That's Whitney Houston, played by Naomi Ackie, in Kasi Lemmons' moving and elegant new biopic, "Whitney Houston: I Wanna Dance With Somebody." She's responding to criticisms that she's out of touch with Black audiences -- that she's merely an ingenue whose image and sound have been carefully constructed by White music executives to do just one thing: people-please.
The scene is one of many in the movie neatly capturing the pressures the real-life Houston navigated as she walked a professional tightrope, trying to maintain her identity and integrity while meeting the demands of the record moguls who wanted her to tamp down her Blackness, behave "respectably" and quash even suggestions of queerness. The release of Lemmons' film, which transports viewers to the world that begat the singer beloved as The Voice, offers us a chance to revisit her complex life and unmatched legacy with fresh eyes.
To do precisely that, I spoke with Emily Lordi, an English professor at Vanderbilt University and the author of the forthcoming book, "Holding Lightning: The Life, Loves and Art of Whitney Houston."

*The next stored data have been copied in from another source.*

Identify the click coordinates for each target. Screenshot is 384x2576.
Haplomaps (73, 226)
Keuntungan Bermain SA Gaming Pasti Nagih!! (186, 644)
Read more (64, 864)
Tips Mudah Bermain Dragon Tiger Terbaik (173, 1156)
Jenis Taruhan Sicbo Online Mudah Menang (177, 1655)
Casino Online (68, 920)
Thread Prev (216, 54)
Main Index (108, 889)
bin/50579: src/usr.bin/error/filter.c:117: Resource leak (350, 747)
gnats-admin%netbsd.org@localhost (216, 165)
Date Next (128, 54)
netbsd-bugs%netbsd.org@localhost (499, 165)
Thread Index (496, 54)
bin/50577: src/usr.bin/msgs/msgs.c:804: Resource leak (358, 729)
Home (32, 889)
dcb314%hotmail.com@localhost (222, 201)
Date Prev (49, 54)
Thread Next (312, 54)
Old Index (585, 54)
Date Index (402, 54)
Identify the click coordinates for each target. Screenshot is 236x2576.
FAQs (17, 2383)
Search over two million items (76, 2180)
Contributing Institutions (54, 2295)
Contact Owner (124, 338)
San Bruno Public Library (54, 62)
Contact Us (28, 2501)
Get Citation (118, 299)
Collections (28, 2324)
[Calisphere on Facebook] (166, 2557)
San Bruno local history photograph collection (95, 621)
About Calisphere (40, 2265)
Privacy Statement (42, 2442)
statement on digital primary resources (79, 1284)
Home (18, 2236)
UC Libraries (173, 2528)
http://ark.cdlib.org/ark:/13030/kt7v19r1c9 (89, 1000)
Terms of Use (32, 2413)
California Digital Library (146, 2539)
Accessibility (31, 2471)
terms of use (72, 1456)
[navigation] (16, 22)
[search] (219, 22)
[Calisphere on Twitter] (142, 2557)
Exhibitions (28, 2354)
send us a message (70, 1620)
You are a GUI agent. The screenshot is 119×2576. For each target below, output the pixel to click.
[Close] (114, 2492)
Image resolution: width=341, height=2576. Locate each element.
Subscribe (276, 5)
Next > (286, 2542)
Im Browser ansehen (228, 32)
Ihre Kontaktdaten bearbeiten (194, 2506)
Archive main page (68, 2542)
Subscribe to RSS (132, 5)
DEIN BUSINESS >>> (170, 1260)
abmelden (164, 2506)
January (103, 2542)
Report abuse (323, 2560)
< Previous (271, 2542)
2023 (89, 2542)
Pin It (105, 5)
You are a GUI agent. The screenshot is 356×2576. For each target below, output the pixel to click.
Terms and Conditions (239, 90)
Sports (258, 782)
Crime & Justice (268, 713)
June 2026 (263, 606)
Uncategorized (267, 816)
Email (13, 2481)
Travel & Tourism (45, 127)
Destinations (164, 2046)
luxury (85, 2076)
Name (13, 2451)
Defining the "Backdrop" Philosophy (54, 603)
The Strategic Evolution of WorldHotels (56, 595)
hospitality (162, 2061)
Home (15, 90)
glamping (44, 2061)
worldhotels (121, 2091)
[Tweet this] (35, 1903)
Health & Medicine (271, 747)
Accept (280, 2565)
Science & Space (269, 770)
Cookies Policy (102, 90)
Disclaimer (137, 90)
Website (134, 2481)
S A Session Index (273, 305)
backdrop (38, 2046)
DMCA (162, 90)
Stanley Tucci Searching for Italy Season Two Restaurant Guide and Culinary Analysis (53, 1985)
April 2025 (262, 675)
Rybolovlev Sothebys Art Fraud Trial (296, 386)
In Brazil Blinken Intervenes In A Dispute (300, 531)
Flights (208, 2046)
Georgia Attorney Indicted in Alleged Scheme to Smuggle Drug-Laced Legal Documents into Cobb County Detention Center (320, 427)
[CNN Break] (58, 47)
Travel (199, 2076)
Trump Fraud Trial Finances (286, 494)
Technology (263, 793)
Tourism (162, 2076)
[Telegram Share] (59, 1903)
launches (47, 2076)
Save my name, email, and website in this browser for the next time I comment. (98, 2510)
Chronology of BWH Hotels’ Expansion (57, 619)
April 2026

During our conversation, which has been lightly edited for length and clarity, we discussed how racial expectations loomed over Houston, what the recent spate of new work about the singer says about the current pop-cultural landscape and why it's a mistake to overlook the Black, feminist work she did in her post-"Bodyguard" years.
What are some of the challenges of producing a life narrative about Whitney, who reached fame on a planetary scale?
She's a very complex figure -- that would be one thing. Part of her gift in being able to reach so many people was that she had a kind of chameleonic way about her, which was how she was able to embody various personae in her songs -- from the fun, confused girl of "How Will I Know" to the ultimate patriot in the national anthem. But I think that she assumed slightly different roles, depending on the people she was with and just her mood, like anybody else. It can be challenging to take in the multi-dimensionality of her as a person.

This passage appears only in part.